I hook a big one...about 50 pounds...I work him slowly to the boat over a 30 minute period...he looks at me and dives under the boat, circling the prop and breaking the line....by the time we are back to shore he has grown to 75 pounds....I think he may be a new world record by the time I return to Tampa..


We leave Soldatna and drive down the peninsula to Nimilchik to watch several hundred people digging clams on the 28 foot low tide…the tide here is only six feet less than the Bay of Fundy. We continue to Anchor Point and talk to Captain Tim about our Halibut charters…he is a nice man and gives us a 3 pound chunk of fresh Halibut for dinner tonight.

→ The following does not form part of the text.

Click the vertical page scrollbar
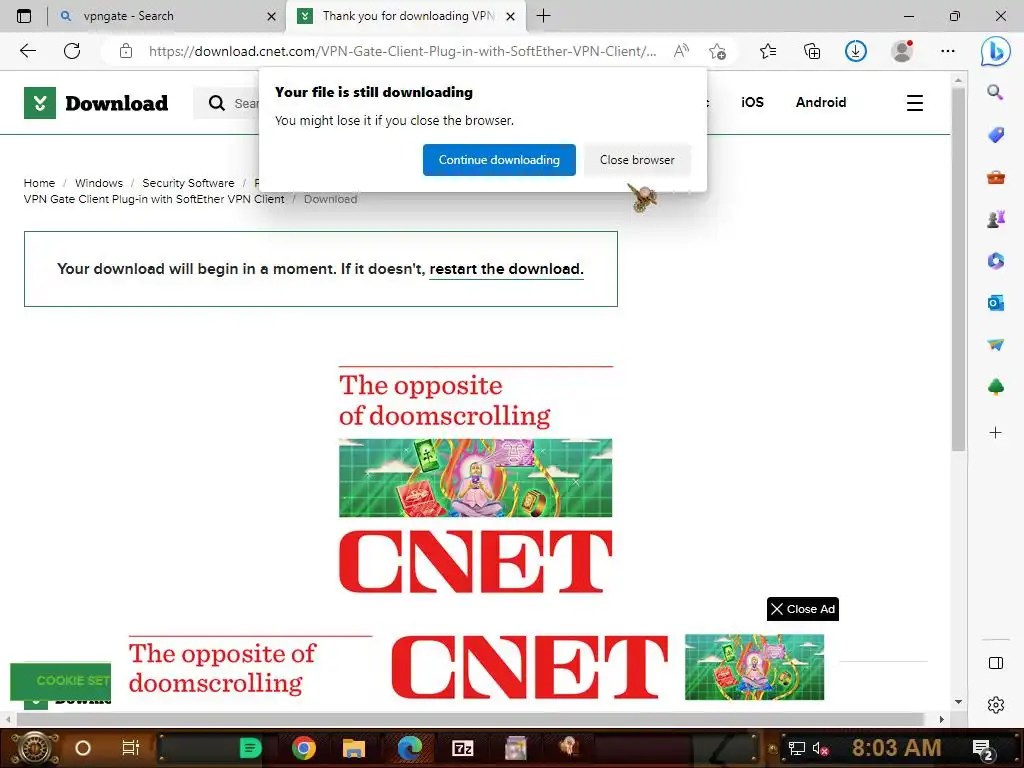 [x=958, y=269]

We are checked in to our new home in Homer... The view from the front porch is spectacular

There is a Billy the Kid 24-hour movie TV extravaganza going on here Billy has been the subject of more movies than any other human.

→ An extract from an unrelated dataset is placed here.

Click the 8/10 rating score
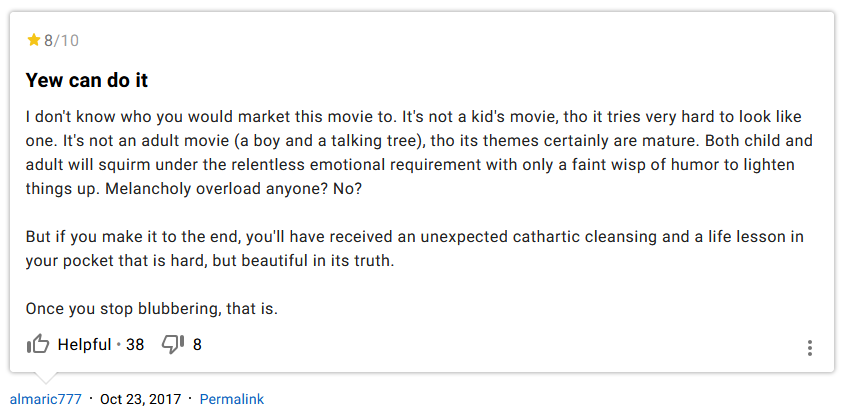849x414 pixels. tap(61, 41)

The wind died down today and we and we went out again 20 miles into Cook’s Inlet on a small boat. Danny loved it…we are shipping 100 pounds of flash-frozen, vacuum-packed halibut back to his house. He just called me out on the cliff in back of the Inn to show me the sea otters working the clams a few yards way at high tide. A bald eagle buzzes the cliff about once an hour but I can’t get my camera cycled up quickly enough for a photo. The tide here varies by 28 feet over a six hour period. Just pulling up four pound weights from 200 feet down for a bait check is a workout. When the tide is ripping they don’t hold on the bottom. I catch the biggest halibut taken on the boat both days. One is 75 pounds. It’s a workout to bring him up. Limit two.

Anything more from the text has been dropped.